#### [What to do]
Copy, exactly and without additions, every line in the records below from the one holding "Accept [button] (329, 2531)" through the one holding "Local Movers Near Me in Toronto (54, 2491)", both ends included.

Input records below:

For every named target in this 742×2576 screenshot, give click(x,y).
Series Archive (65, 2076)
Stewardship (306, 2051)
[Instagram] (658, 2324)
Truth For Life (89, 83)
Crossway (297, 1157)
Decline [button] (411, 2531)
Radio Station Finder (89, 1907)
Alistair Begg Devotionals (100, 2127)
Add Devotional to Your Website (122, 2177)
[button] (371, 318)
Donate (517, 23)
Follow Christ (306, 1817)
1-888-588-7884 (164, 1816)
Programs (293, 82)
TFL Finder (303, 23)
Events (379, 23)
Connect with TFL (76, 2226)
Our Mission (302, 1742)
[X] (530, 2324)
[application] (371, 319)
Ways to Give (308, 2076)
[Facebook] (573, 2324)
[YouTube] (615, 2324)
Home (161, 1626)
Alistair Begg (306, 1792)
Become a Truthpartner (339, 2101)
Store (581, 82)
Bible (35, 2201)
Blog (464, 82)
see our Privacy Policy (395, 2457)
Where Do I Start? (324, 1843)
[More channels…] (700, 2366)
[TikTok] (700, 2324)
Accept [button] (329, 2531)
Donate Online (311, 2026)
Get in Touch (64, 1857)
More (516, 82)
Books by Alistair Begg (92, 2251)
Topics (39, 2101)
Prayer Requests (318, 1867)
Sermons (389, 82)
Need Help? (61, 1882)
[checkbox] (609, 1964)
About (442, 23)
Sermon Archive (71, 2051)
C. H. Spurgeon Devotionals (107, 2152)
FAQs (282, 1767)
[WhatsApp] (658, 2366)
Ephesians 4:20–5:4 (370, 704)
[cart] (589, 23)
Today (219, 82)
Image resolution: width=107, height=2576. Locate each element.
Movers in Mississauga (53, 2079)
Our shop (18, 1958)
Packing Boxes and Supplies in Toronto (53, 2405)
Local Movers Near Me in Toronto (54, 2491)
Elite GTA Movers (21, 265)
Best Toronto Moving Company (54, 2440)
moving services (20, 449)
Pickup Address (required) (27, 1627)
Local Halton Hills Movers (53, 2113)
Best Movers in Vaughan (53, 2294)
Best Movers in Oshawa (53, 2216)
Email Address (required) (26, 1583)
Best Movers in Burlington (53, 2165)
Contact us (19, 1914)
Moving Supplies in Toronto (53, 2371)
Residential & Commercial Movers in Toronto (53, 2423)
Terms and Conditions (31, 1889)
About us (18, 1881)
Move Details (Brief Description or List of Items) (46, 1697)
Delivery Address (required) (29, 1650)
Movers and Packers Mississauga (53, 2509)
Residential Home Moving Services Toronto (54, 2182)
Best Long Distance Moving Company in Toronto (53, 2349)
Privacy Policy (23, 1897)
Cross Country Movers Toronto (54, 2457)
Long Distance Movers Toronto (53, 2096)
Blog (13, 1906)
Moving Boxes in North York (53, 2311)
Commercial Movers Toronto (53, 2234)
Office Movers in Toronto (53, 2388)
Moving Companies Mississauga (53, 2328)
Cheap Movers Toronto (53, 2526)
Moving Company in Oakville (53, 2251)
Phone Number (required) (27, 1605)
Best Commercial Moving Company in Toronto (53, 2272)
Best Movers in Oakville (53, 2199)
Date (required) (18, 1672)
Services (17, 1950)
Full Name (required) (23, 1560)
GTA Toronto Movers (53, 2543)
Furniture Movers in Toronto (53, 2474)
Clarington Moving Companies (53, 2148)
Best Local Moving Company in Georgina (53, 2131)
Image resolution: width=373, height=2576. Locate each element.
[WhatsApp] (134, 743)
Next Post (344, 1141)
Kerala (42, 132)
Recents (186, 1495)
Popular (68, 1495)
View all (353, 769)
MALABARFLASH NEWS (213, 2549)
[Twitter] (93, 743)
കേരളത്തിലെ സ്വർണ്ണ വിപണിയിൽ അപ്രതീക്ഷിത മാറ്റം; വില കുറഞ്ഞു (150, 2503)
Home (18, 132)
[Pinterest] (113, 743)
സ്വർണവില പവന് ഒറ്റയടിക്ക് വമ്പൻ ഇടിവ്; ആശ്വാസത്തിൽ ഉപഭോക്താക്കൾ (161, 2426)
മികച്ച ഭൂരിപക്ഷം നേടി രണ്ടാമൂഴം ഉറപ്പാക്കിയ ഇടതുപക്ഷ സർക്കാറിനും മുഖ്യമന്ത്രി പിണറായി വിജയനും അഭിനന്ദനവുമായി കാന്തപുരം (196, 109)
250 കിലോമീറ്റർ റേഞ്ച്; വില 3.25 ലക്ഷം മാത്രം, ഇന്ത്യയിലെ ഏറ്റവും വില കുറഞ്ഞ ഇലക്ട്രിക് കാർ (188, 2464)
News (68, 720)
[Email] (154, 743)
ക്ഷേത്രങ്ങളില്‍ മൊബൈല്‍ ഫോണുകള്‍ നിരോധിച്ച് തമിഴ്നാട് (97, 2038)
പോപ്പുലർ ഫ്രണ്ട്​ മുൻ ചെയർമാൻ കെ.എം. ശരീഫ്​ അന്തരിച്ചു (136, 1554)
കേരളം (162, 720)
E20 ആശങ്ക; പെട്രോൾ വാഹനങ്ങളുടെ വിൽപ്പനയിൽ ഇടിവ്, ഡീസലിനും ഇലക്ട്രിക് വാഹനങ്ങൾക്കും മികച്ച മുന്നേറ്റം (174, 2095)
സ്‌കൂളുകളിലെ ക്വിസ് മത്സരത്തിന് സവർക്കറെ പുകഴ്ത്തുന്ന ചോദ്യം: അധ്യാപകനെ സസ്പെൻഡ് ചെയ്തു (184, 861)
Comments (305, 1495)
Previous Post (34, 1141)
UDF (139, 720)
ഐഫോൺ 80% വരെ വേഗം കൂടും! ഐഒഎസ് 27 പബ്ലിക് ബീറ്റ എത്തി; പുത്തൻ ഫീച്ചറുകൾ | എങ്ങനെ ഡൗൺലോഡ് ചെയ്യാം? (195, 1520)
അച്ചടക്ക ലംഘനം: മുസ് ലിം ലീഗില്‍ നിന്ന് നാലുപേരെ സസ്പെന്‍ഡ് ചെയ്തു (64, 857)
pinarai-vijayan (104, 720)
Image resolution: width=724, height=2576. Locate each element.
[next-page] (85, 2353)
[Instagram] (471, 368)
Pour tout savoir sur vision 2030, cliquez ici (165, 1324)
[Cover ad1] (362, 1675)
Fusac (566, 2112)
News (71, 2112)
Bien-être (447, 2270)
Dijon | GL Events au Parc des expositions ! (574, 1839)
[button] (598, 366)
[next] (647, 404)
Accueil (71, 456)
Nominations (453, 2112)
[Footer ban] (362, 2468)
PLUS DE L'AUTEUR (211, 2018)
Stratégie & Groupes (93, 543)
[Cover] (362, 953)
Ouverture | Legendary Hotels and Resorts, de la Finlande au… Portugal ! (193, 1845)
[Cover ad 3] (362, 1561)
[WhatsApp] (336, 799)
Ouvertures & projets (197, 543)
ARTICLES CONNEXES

End of Input records.

#### [Task answer]
Accept [button] (329, 2531)
Donate Online (311, 2026)
Get in Touch (64, 1857)
More (516, 82)
Books by Alistair Begg (92, 2251)
Topics (39, 2101)
Prayer Requests (318, 1867)
Sermons (389, 82)
Need Help? (61, 1882)
[checkbox] (609, 1964)
About (442, 23)
Sermon Archive (71, 2051)
C. H. Spurgeon Devotionals (107, 2152)
FAQs (282, 1767)
[WhatsApp] (658, 2366)
Ephesians 4:20–5:4 (370, 704)
[cart] (589, 23)
Today (219, 82)
Image resolution: width=107, height=2576. Locate each element.
Movers in Mississauga (53, 2079)
Our shop (18, 1958)
Packing Boxes and Supplies in Toronto (53, 2405)
Local Movers Near Me in Toronto (54, 2491)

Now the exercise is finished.